Dataset excerpts

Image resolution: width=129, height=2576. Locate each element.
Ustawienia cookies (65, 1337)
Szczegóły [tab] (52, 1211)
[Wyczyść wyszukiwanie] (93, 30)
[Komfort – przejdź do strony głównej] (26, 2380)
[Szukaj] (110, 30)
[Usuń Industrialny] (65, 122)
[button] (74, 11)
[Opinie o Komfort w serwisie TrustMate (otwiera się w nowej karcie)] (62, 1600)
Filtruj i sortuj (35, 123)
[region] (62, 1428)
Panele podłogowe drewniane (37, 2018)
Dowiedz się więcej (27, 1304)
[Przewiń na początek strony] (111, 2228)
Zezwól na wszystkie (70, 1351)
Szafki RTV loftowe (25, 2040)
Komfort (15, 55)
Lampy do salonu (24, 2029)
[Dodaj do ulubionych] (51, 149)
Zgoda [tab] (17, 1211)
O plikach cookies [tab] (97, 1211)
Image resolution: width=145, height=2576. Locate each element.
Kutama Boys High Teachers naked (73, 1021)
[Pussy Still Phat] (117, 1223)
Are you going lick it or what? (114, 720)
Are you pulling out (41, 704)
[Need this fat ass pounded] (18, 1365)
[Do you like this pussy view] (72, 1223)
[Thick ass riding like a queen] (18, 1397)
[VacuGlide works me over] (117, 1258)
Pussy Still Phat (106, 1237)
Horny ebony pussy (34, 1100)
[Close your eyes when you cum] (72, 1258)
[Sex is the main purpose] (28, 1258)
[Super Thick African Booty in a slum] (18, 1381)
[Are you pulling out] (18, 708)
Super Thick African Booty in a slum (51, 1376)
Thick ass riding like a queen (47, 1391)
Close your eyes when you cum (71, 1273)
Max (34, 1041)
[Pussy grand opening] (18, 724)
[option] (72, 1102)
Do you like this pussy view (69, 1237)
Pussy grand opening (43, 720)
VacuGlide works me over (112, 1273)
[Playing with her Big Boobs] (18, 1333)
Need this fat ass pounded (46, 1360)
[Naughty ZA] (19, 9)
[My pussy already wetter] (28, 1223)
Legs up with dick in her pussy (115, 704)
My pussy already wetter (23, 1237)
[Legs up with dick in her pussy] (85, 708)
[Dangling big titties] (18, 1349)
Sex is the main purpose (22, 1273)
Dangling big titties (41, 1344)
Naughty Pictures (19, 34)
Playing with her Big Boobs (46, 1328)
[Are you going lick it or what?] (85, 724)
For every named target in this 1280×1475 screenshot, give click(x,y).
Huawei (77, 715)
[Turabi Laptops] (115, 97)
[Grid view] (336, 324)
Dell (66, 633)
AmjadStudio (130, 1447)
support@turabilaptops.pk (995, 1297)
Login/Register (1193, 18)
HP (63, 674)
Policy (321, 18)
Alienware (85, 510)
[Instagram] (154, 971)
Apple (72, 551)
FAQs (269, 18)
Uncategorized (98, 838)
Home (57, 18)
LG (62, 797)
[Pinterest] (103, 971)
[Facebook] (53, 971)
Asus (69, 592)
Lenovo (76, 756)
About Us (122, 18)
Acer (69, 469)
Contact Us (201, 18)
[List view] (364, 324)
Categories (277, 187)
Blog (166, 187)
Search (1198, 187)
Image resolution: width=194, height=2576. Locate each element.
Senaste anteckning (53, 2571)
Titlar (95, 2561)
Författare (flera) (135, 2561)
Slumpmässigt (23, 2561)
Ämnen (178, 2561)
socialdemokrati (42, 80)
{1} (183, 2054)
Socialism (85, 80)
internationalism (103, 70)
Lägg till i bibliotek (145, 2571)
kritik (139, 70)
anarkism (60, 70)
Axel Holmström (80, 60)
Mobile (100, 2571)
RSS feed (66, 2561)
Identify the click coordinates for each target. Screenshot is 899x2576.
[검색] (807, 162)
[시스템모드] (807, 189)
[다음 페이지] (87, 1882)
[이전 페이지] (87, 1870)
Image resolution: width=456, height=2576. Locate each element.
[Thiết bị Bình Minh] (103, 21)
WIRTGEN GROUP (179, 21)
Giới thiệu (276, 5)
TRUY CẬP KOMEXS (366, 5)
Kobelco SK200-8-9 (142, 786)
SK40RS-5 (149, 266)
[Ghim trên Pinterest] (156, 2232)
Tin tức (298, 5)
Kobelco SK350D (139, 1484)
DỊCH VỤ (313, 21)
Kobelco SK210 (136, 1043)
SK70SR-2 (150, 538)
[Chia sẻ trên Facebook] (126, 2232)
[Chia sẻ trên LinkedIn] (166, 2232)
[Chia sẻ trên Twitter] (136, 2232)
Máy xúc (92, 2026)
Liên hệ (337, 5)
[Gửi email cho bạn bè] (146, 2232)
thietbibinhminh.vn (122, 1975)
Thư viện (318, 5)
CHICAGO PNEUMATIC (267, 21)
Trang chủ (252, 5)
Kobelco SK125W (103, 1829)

* **YOUR INSTRUCTIONS**
Quote exactly the first line of the data and every line after it through the one holding "[Do you like this pussy view] (72, 1223)".

* **OUTPUT OF THE TASK**
Image resolution: width=129, height=2576. Locate each element.
Ustawienia cookies (65, 1337)
Szczegóły [tab] (52, 1211)
[Wyczyść wyszukiwanie] (93, 30)
[Komfort – przejdź do strony głównej] (26, 2380)
[Szukaj] (110, 30)
[Usuń Industrialny] (65, 122)
[button] (74, 11)
[Opinie o Komfort w serwisie TrustMate (otwiera się w nowej karcie)] (62, 1600)
Filtruj i sortuj (35, 123)
[region] (62, 1428)
Panele podłogowe drewniane (37, 2018)
Dowiedz się więcej (27, 1304)
[Przewiń na początek strony] (111, 2228)
Zezwól na wszystkie (70, 1351)
Szafki RTV loftowe (25, 2040)
Komfort (15, 55)
Lampy do salonu (24, 2029)
[Dodaj do ulubionych] (51, 149)
Zgoda [tab] (17, 1211)
O plikach cookies [tab] (97, 1211)
Image resolution: width=145, height=2576. Locate each element.
Kutama Boys High Teachers naked (73, 1021)
[Pussy Still Phat] (117, 1223)
Are you going lick it or what? (114, 720)
Are you pulling out (41, 704)
[Need this fat ass pounded] (18, 1365)
[Do you like this pussy view] (72, 1223)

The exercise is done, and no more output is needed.